## Passage shown
-2

I was applying .sample with random_state set to a constant and after using set_index it started selecting different rows. A member dropped that was previously included in the subset. I'm unsure how seeding selects rows. Does it make sense or did something go wrong?

Here is what was done:

df.set_index('id',inplace=True, verify_integrity=True)

df_small_F = df.loc[df['gender']=='F'].apply(lambda x: x.sample(n=30000, random_state=47))

df_small_M = df.loc[df['gender']=='M'].apply(lambda x: x.sample(n=30000, random_state=46))

df_small=pd.concat([df_small_F,df_small_M],verify_integrity=True)

When I sort df_small by index and print, it produces different results.

## Stored rows
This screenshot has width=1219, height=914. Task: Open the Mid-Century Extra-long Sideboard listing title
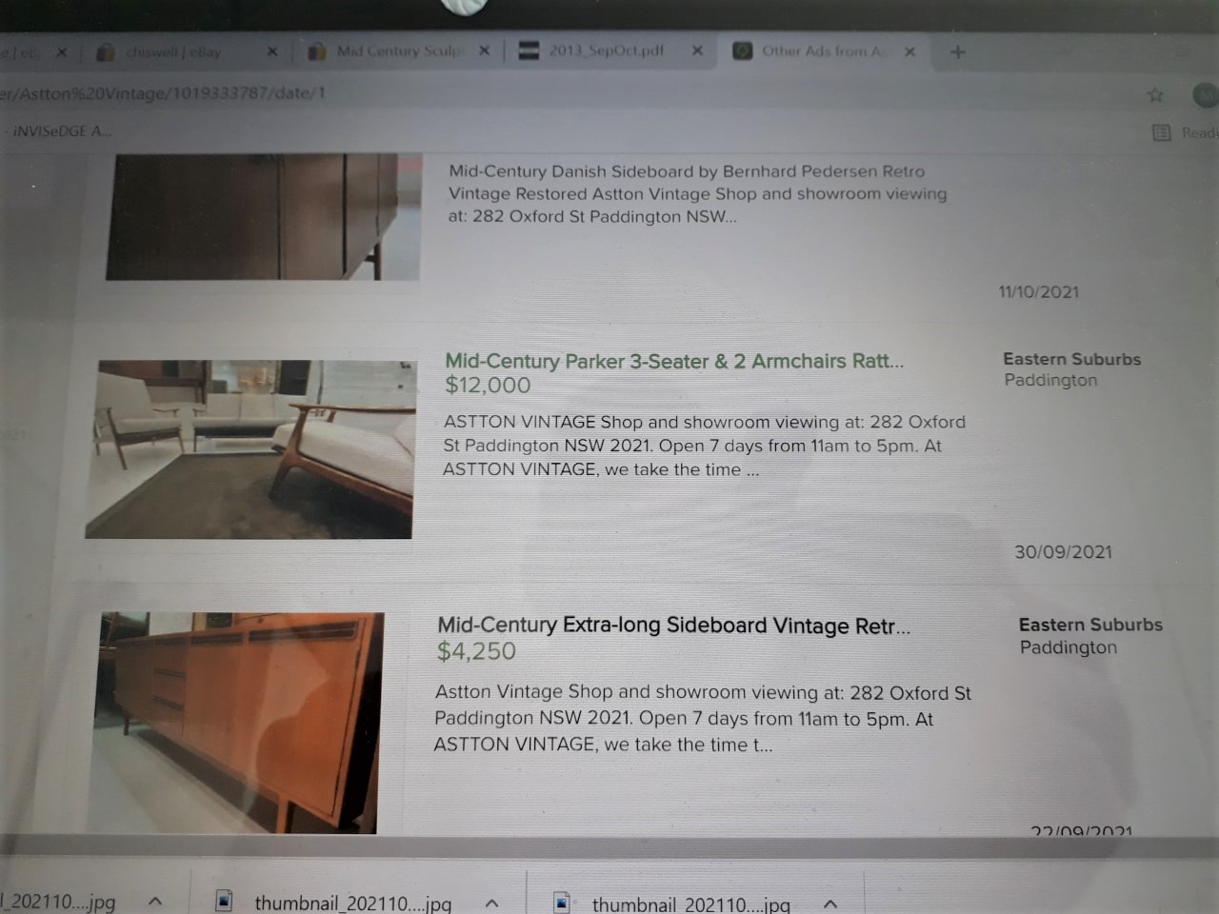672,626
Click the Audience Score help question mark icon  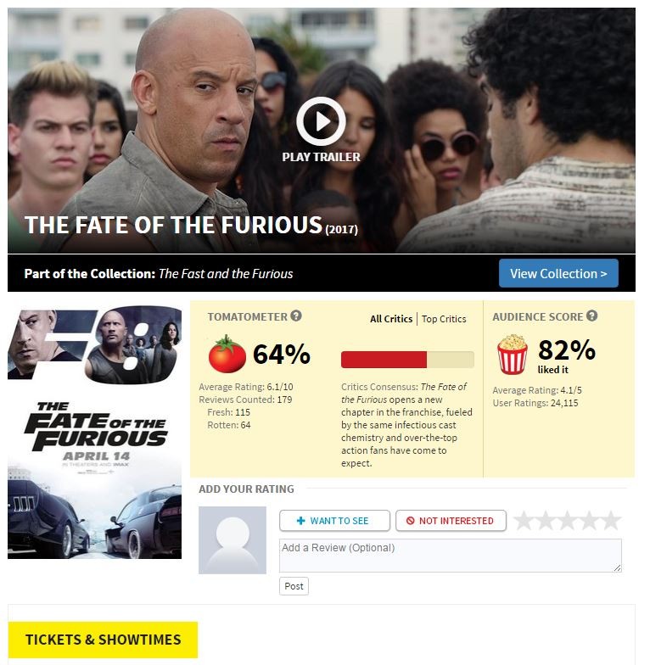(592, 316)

==

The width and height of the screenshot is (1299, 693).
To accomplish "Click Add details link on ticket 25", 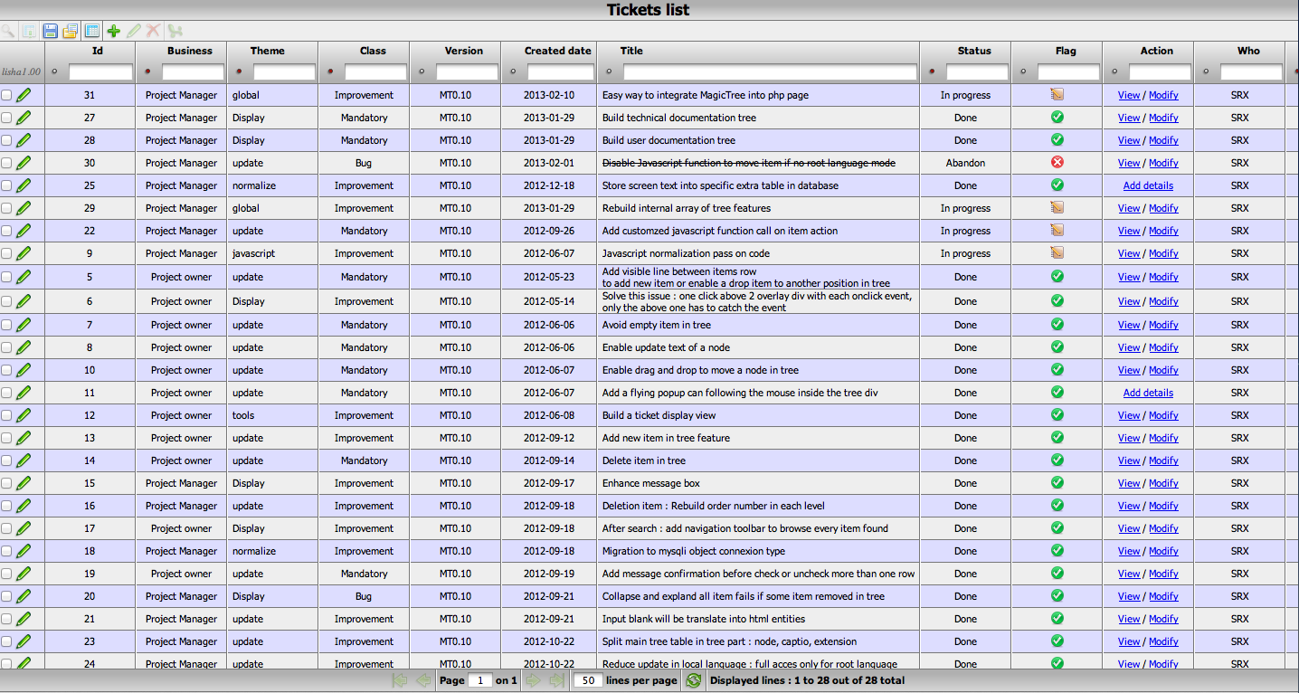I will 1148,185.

==

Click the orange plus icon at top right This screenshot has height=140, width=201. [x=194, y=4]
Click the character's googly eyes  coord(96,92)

## Your tasks
1. In the pandas sampling question, what random_state value is passed when sampling the rows where gender is 'F'?
2. In the pandas sampling question, shorten the paragraph beginning "I was applying .sample" into a brief bulleted list that keeps its main facts.

## Answers for this exercise
1. 47

2.
- .sample was used with random_state fixed to a constant.
- After set_index, it began selecting different rows, and a member that had been in the subset dropped out.
- It's unclear how seeding chooses rows.
- The question is whether this is expected or something went wrong.